ノーコード/ローコード開発って本当に「誰でも」できるの?

 まず、開発人材の確保状況を調査した。一般的に、ノーコード/ローコード開発ツールは高度なプログラミングスキルを持たない非エンジニアでもアプリケーション開発を可能にするものだと言われるが、企業ではどのような人材が開発に当たっているのだろうか。

 ノーコード/ローコード開発ツールについて「導入している」「導入を検討中」とした回答者を対象に、ツールを利用する開発作業者の所属部門を聞いたところ「事業部門の業務担当者」(47.9%)と「情報システム部門」(45.1%)が上位に挙がった(図1)。


図1 ツールを利用する開発作業者の所属部門

 開発作業にあたる人はJavaやPython、C#などの言語を用いたコーディングスキルを持っているかと尋ねた項目では、「初学者程度に持っている」(26.8%)や「全くない」(29.6%)が合わせて56.4%と過半数を占めた(図2)。開発作業者の所属部門とコーディングスキルの項目をクロス集計したところ、事業部門に属する開発作業者のうち、55.9%がコーディングスキルについて「全くない」と回答している。

#####

> [指示文 1]
提示文によると、ツールを利用する開発作業者の所属部門として「事業部門の業務担当者」を挙げた回答は何%か。
> [指示文 2]
提示文でコーディングスキルの例として名前が挙がっているプログラミング言語をすべて書き出せ。
> [指示文 3]
ノーコード/ローコード開発の人材調査についての文章を、最後の文の後から引き取って書き継げ。

#####

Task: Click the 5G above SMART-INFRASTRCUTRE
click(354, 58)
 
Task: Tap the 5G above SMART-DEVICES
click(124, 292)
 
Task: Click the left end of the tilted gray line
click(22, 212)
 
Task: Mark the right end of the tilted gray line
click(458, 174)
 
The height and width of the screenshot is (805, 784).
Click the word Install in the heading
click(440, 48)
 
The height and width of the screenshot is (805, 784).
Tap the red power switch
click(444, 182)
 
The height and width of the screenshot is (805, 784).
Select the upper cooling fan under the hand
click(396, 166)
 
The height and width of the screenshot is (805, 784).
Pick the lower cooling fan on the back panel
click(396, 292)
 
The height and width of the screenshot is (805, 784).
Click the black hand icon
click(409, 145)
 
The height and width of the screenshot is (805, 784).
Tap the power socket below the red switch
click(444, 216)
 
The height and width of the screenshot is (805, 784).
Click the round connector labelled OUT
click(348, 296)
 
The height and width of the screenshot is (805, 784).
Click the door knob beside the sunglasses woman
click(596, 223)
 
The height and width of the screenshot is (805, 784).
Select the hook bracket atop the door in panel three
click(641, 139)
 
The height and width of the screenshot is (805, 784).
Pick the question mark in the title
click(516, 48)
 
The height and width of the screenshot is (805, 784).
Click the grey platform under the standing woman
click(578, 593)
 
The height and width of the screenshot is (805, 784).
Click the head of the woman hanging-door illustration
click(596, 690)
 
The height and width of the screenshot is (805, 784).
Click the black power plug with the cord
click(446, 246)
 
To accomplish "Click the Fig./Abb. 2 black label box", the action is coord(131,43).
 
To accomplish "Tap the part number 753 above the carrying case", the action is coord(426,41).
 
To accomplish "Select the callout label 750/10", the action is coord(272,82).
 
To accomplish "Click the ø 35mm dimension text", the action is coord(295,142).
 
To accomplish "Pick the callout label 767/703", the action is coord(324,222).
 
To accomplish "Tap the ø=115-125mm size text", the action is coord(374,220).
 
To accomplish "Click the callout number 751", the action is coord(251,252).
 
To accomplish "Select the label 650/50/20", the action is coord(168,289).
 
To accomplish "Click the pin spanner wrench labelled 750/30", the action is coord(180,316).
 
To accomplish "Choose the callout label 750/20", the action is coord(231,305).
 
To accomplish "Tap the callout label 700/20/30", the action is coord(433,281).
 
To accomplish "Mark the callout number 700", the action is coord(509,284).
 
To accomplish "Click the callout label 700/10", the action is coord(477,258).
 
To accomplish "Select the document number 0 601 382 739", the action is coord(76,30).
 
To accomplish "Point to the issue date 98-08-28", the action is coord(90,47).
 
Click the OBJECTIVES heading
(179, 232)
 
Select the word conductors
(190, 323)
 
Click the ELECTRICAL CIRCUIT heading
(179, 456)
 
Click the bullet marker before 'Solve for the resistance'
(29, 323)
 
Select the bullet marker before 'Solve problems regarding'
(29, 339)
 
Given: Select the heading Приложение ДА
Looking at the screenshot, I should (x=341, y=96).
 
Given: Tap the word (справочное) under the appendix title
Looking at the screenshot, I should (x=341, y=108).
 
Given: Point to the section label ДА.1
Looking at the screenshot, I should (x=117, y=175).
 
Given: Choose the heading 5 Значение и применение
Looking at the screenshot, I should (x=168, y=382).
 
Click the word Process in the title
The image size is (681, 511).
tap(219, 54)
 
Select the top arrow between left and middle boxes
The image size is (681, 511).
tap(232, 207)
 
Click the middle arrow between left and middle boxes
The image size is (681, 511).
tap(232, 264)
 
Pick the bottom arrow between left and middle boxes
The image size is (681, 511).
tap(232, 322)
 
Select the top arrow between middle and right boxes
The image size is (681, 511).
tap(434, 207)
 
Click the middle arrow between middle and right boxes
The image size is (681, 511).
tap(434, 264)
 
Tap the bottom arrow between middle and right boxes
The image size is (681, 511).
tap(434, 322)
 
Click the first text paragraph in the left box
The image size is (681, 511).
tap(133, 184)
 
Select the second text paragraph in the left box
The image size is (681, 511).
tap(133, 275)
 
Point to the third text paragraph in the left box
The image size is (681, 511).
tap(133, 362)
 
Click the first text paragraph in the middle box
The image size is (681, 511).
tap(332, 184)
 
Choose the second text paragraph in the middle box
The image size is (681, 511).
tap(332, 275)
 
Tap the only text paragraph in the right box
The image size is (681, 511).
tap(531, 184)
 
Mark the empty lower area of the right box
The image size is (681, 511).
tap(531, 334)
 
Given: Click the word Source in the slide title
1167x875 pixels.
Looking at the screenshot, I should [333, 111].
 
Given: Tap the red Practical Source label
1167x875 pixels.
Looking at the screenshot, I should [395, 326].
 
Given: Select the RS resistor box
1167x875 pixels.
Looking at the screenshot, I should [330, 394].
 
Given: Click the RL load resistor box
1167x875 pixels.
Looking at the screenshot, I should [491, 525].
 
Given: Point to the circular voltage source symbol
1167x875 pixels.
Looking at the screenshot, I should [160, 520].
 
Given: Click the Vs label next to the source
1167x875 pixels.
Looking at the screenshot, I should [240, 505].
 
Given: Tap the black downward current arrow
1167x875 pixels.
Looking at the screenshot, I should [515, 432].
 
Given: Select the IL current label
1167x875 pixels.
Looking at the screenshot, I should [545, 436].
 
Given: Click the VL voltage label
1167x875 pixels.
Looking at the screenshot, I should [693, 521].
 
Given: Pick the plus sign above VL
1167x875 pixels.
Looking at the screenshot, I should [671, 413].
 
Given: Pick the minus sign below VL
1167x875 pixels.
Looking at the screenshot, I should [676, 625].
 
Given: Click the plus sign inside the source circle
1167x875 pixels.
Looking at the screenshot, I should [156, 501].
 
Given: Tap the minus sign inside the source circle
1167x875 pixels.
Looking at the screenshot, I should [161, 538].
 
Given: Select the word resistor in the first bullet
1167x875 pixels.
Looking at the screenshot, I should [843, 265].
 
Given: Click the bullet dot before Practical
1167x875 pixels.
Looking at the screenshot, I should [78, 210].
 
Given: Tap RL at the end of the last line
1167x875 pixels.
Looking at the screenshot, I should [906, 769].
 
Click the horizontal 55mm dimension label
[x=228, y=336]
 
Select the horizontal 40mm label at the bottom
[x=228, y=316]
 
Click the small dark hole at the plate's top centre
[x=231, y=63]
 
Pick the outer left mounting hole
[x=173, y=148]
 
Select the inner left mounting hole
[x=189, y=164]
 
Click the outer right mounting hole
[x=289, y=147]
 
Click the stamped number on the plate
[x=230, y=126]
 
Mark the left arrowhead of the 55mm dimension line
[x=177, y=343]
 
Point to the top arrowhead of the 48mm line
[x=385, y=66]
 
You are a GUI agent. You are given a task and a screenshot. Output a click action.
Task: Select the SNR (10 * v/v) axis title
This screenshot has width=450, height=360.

#####

> [解答 1]
47.9%

> [解答 2]
Java、Python、C#

> [解答 3]
図2 開発作業者のコーディングスキルの程度

 なお、開発作業をするメンバーについては、「1〜5人」(56.3%)、「6〜10人」(15.5%)、「11〜30人」(14.1%)、「31〜99人」(5.6%)、「100人以上」(8.5%)だった。この順位は企業規模を「100人以下」「101〜1000人」「1001人以上」のグループで分けて集計した際も変わらなかった。

開発人材の学習方法は?

 高度なプログラミングスキルを持ったない人であってもノーコード/ローコードによるアプリケーション開発者として活躍していることが分かったが、ツールを使いこなすには一定の学習が必要だ。

 操作方法に関する情報リソースや開発者の学習方法については、「Webで公開されている情報や動画」(54.9%)、「ITスキルを持った従業員とのコラボレーション開発によるOJT」(38.0%)、「ベンダーやパートナーによるオンサイトあるいはオンライン研修」(35.2%)、「セミナーやユーザーコミュニティーなどのイベント」(35.2%)が上位に挙がった(図3)。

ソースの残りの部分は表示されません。